Normally, a donated kidney will last for between 10 and 15 years inside its new owner.

But for one Berrylands man, those numbers are long past.

Brian Marchant, 78, of Beresford Avenue, is one of the country's longest-surviving kidney recipients, having received his in 1972.

The operation changed his life. He said: "It was real freedom, because dialysis became a chore in those days, because it was 30 hours a week.

"I left home on the Monday morning to go to work. I would finish work at about 4pm and then went up to the hospital for dialysis, and to work in the morning, and home that night.

"You needed a day to recover.

"[Hospital staff] were incredibly supportive. That went right from the nurses up to the consultants. The consultants had more time for you in those days."

Mr Marchant, a civil servant for 40 years, praised his wife, Lillian, for her unswerving support during the time he spent at St Thomas' hospital in London, now Guy's and St Thomas'.

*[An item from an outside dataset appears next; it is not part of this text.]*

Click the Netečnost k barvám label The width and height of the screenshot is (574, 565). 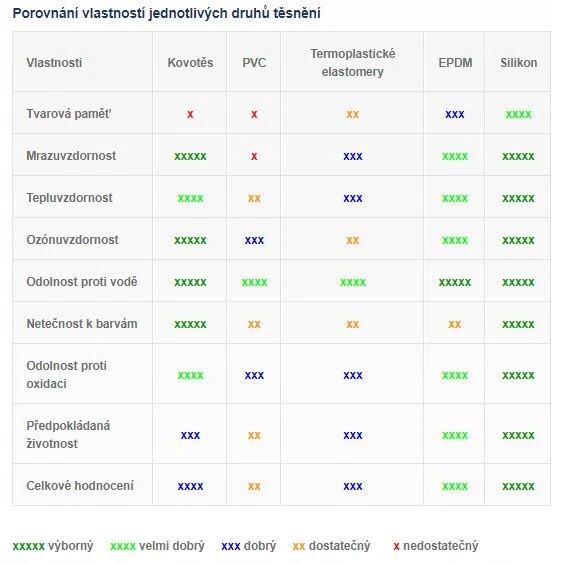coord(82,324)
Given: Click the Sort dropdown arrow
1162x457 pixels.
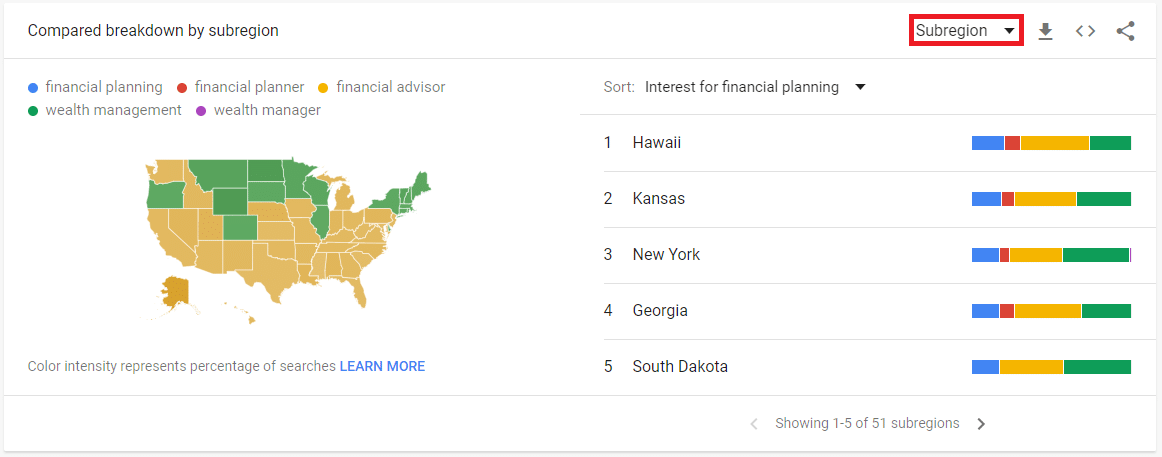Looking at the screenshot, I should [860, 87].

Mrs Marchant said: "It was very nice having him back - much easier because I had two small children at the time.

"If it wasn't for the help of my mum and particularly the neighbours we wouldn't have got through it.

"I never thought I would see him retire from work."

The couple celebrated their 50th wedding anniversary last year.

Two years earlier a party to celebrate the 40th anniversary of Mr Marchant's transplant - in fact the second he had undergone - was held in the governor's suite at Guy's and St Thomas', attended by staff who had treated him at the time.